College Consequential

Dave Berry
Written by Dave Berry | June 13, 2017

Pardon the play on words in my title today. College Confidential would be the first to admit that college is consequential, in one way or the other.

I think about this quite a bit. When I do, the questions that most frequently come to my mind are:


  • Why do we want to go to college?
  • Why do parents want their children to go to college?
  • Is “real life" capable of educating us about what really matters?

Plus, as I ponder the Big Picture of higher education these days, two Mt. Everest-sized issues bubble up to the top:

1. Why does college cost so much?

2. Do you really need a college education to be happy and successful in life?

Speaking of mountains, there are mountains of data written about both of these issues. I won't get into a detailed series of references about what that information says or who's saying it. However, I would like to give you my take, for what it's worth.

A while back, I noted a few additional likes and dislikes to my 2008 lists. To recap those, here a brief summary:

Additional likes:

– Meeting new people. I came from a small, cloistered community dominated by blue-collar workers. Penn State greatly expanded my formerly limited culturally diverse horizons. I met the sons and daughters of wealthy professionals and some wildly talented artistic types …

– Being part of a varsity sports team. Tennis was my sport. Before transferring to Penn State after my military service, I was a starter for a small liberal arts college in Pennsylvania. I recall the thrill of providing the winning point in a team match against our prime rival …

– Homecoming weekends. The one I remember most could have been the model for every homecoming. The weather was perfect: cool autumn temps, a deep blue, sunny sky, and a dream date on my arm …

Additional dislikes:

– Academic pressure. Yes, Virginia, I realize that we go to college to learn, and part of the leaning process demands academic accountability, ergo testing and project deadlines. Now, believe it or not, I was a responsible student who (mostly) tried to do my best work in (most of) my classes …

– Questionable food. Believe it or not, the gentleman in charge of food service at my little liberal arts school had a last name of “Bloodgood." Yuck. Just thinking about that now makes me laugh. The food, though, was no laughing matter. It sucked …

If you would like to read more of my ramblings, go here.

Dislikes may well outweigh likes when it comes to reviewing higher education. Naturally, we dislike what seems like a lifetime of debt, thanks to student loans. We may also dislike working as a truck driver after spending a fortune on at least four years of a philosophy major.

I've written before about whether or not college is worth it. Perhaps one way to look at it, to paraphrase a former United States president, would be to say, “It depends on what the meaning of 'worth it' is." Is college worth it strictly from a lifetime earnings perspective or worth it from a life-enrichment aspect? Or both? There are two kinds of “value," you know.

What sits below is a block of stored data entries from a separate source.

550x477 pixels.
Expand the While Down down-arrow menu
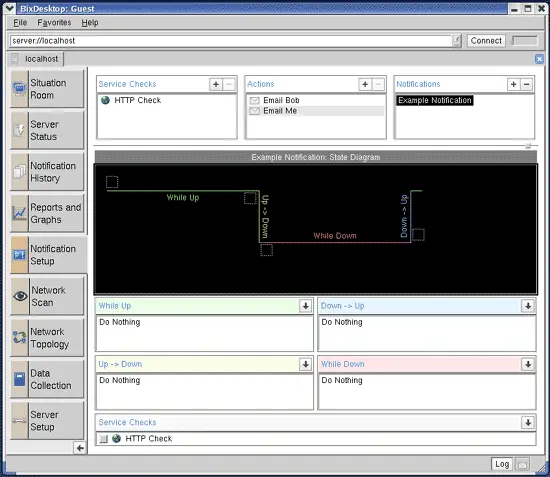point(528,364)
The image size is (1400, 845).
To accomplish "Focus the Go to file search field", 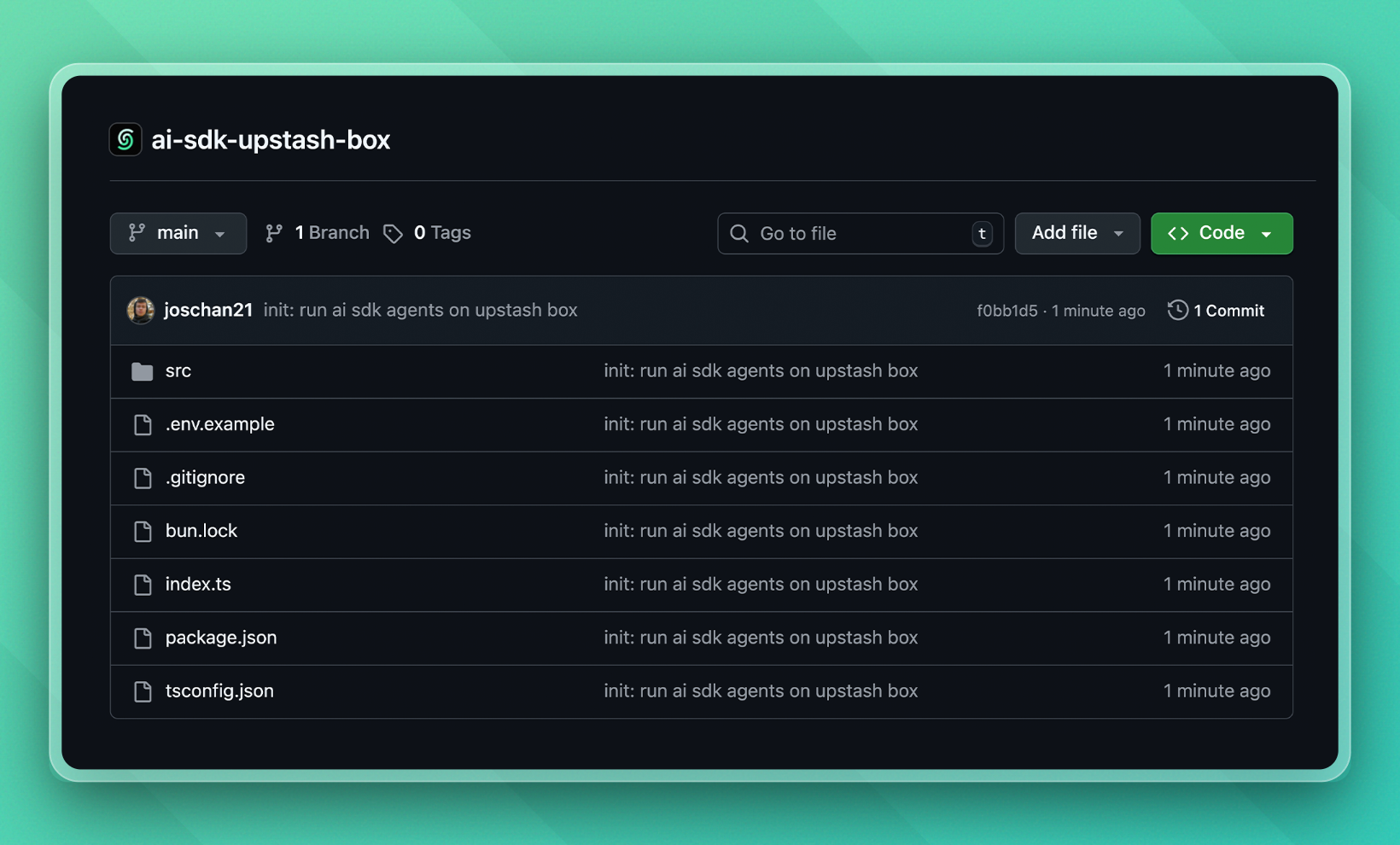I will pos(860,233).
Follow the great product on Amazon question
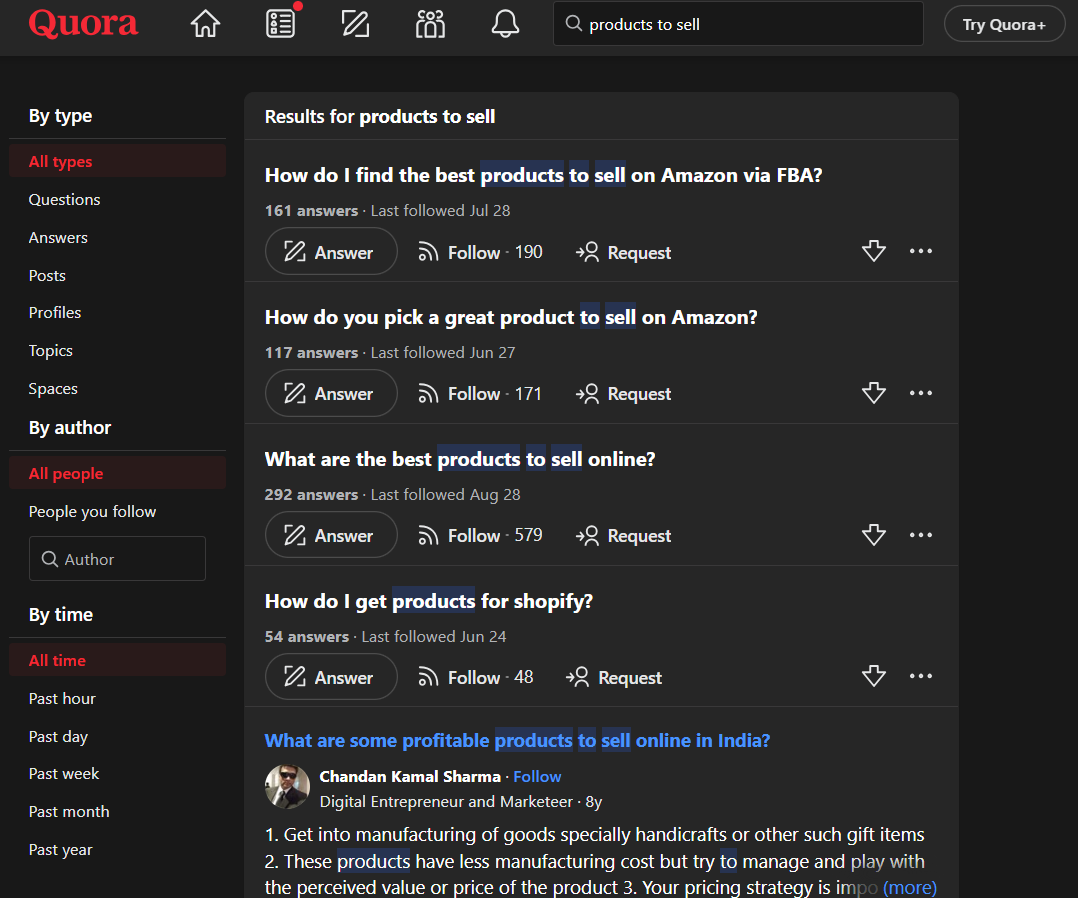This screenshot has width=1078, height=898. [x=479, y=394]
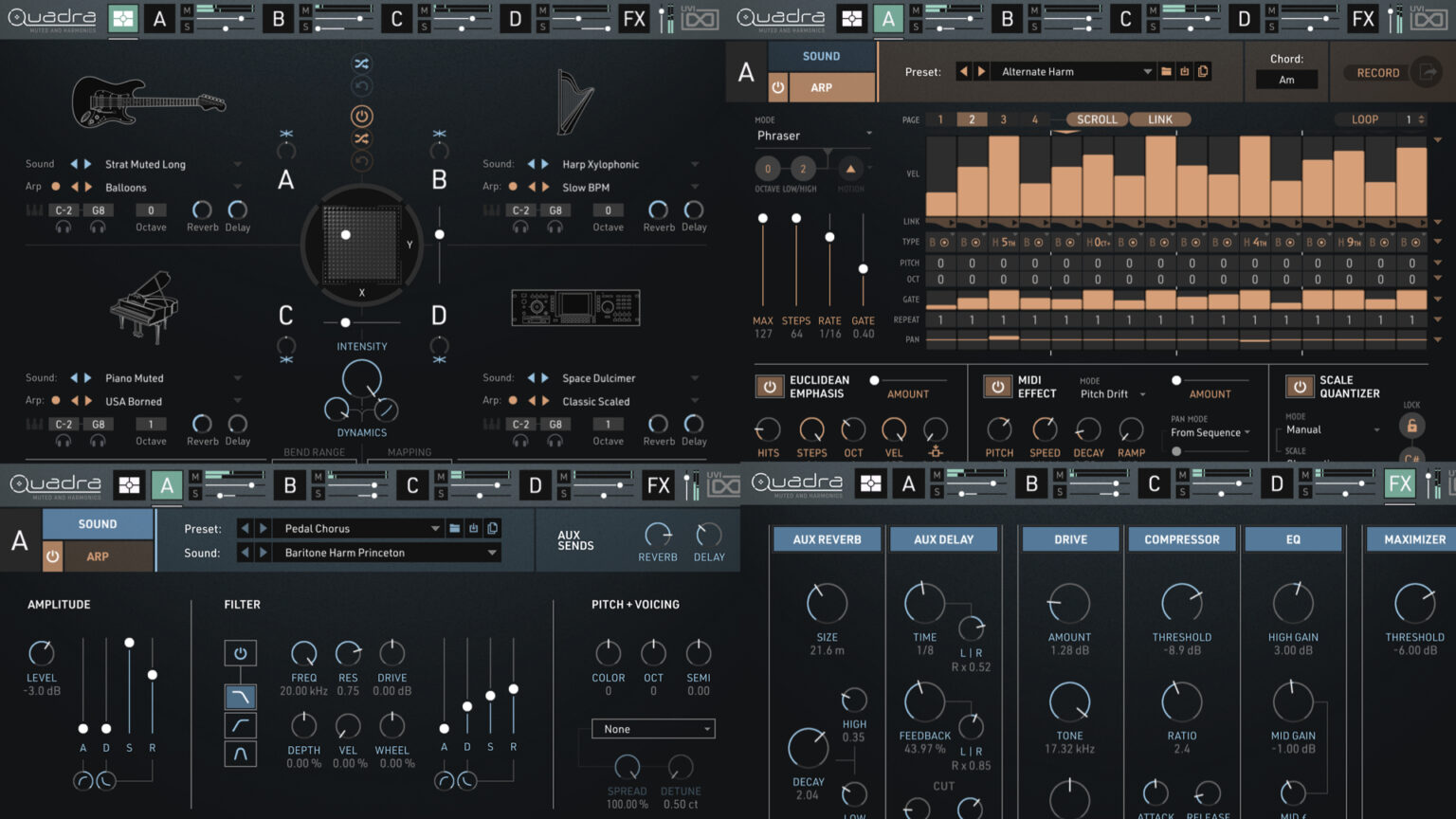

First, let's take a look at the value of college from an economic (earnings) and “opportunity" angle. When you search the Web for answers to the query “Is college worth it?" you get the usual avalanche of responses. I chose two from the “About 465,000,000 results [found in] (0.32 seconds)." The first is by Jill Schlesinger, business analyst at CBS News. Her article's thesis states:

… many graduates must now face the stark reality of a mound of education debt. Given the still-tough job market, many families continue to wonder whether college is worth it. The answer is yes, with a caveat.

What's the caveat?

… don't go into hock up to your eyeballs — and parents, please don't raid your retirement accounts and borrow against your home — to do so.

That makes sense, obviously, but easier said than done, in my view. Anyway, what are some of Schlesinger's worth-it points?

– … the unemployment rate for young college graduates stands at 8.5 percent, much lower than the 22.9 percent for high school graduates.

– … household income of young adults with college loans is nearly twice that of people who didn't attend college ($57,941 vs. $32,528).

– … a new study from the Federal Reserve Bank of San Francisco shows that the average US college grad can expect to earn at least $800,000 more than the average high school graduate over a lifetime …

– … Priceonomics blog pegs the 30-year wage premium at $200,000 of extra income ($6,667 a year) compared to that of a high school graduate's salary.

– Researchers at Georgetown predict that in the next six years, the share of jobs requiring post-secondary education will likely increase to 64 percent by 2020 …

I came from a conservative (some would say reactionary) blue-collar community whose chief economic stimulus came from the railroad and its ongoing employment juggernaut. Thus, my cultural environment was quite cloistered. Although I had access to and attended a well-above-average high school, I was intellectually lazy and failed to take advantage of a reasonably wide array of stimulating extracurriculars, such as drama clubs, music groups, specialized science clubs, and the like. I focused on sports — baseball and tennis — to the exclusion of deeper cortex-enhancing undertakings. I guess I should also include “girls" as one of my focal points, since that area was perhaps both the most engrossing and challenging activity of my high school years.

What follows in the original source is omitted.